#### Excerpt provided
########
Rezension

My Year of Rest and Relaxation

My Year of Rest and Relaxation - Ottessa Moshfegh

My Year of Rest and Relaxation
von Ottessa Moshfegh

Bewertet mit 5 Sternen

Looking at her from the outside, she has everything one could wish for: she is blond, pretty, thin, a Columbia graduate, stylish without effort and she has a job at a gallery. Due to her inheritance, she can afford an apartment on the Upper East Side of Manhattan. But that’s just one side of the medal, her relationship with Trevor has been all but healthy, her parents never showed any affection and thus losing them both when she was in college was a minor affair. What she is lacking is an aim in life, something that gives her a reason for being alive. She feels exhausted and just wants to sleep until everything is over. She slowly extends her time in bed, she even falls asleep at work and then, finally, she decides to hibernate. A crazy therapist provides her with medication that allows more and more hours of sleep at a time. She hopes that after a year of rest, she will awake as somebody new.

 

Ottessa Moshfegh is a US-American writer who earned a degree in Creative Writing from Brown University and whose short stories were received with positive reviews. After her novella “McGLue”, her first novel “Eileen” was published in 2015 and made it on the shortlist for the 2016 Man Booker Prize. Having chosen a mostly unsympathetic protagonist for her former novel, I found it much easier so sympathise with her narrator in “My Year of Rest and Relaxation”.

 

The young woman who is portrayed is quite typical in a certain way. She is the modern New Yorker who takes part in the glittery art circus, is a part of a subculture of believes itself to be highly reflective and innovative. At a certain point, the superficiality becomes exhausting and the aimless tittle-tattle and prattle don’t provide any deeper insight.

 

“The art at Ducat was supposed to be subversive irreverent, shocking, but was all just canned counterculture crap, “punk, but with money”.

 

Also her relationship does not go beyond superficial sex and one-night-stands that lead to nothing. Added to this is the easy availability of all kinds of drugs, of therapists who themselves are too crazy to detect any serious illness in their clients and therefore just fill in any prescription they are asked for. Even though the plot starts in 2000, the characters are quite typical for the 1990s and they need a major event to wake them up and bring them back to real life.

 

The narrator tries to flee the world and takes more and more pills mixed with each other, as a result she is sleepwalking, even gets a new haircuts and orders masses of lingerie without knowing. Her radius is limited to her blog, her only human contacts are the Egyptians at the bodega at the corner where she buys coffee, the doorman of her apartment house and Reva, her best friend who still cares about her. Even though she is bothered by the things she does when she is not awake, she has become that addicted that she cannot let go anymore.

 

Even though the protagonist is highly depressive and seeing how badly she copes with her life is hard to endure in a way, the novel is also hilarious. I especially liked her meetings with her therapist since Dr. Tuttle is riotous in her eccentric ways and their dialogues are highly comical – despite the earnestness of their actual topics. Ottessa Moshfegh most certainly earns a place among to most relevant authors of today.
########
#### Given material
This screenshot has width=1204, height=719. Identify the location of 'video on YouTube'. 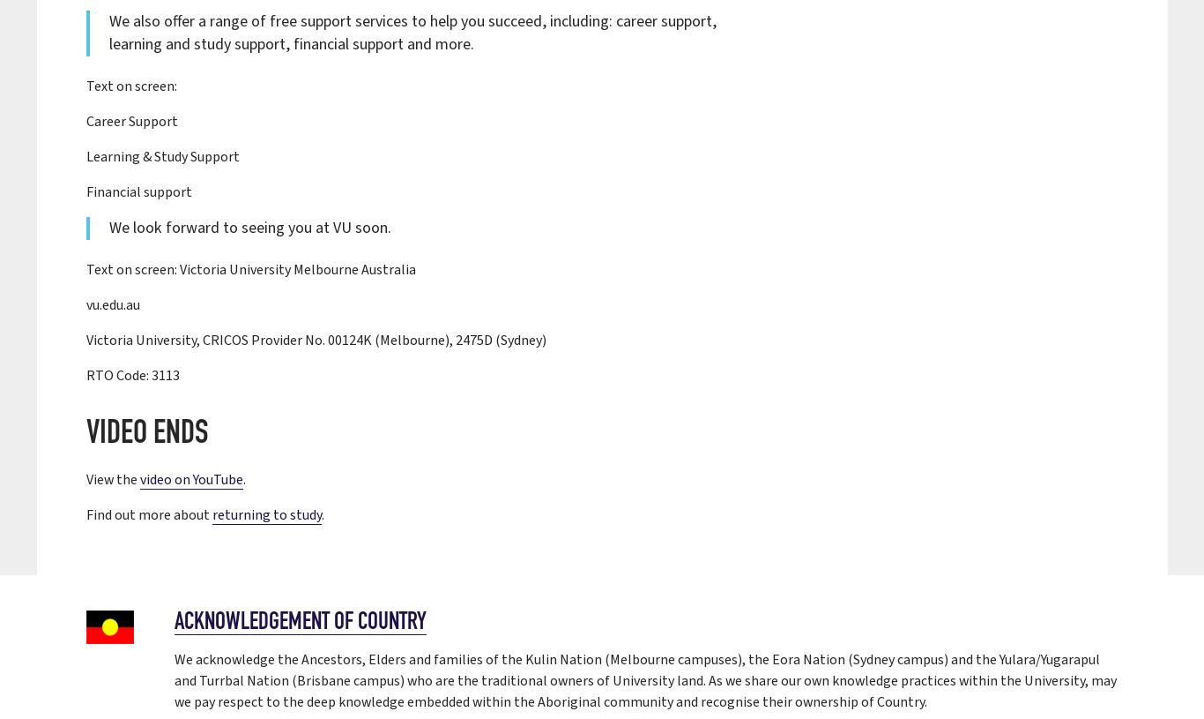
(190, 479).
########
#### Your objective
In the review of My Year of Rest and Relaxation, what is the name of the narrator's therapist?

#### Solution for this problem
Dr. Tuttle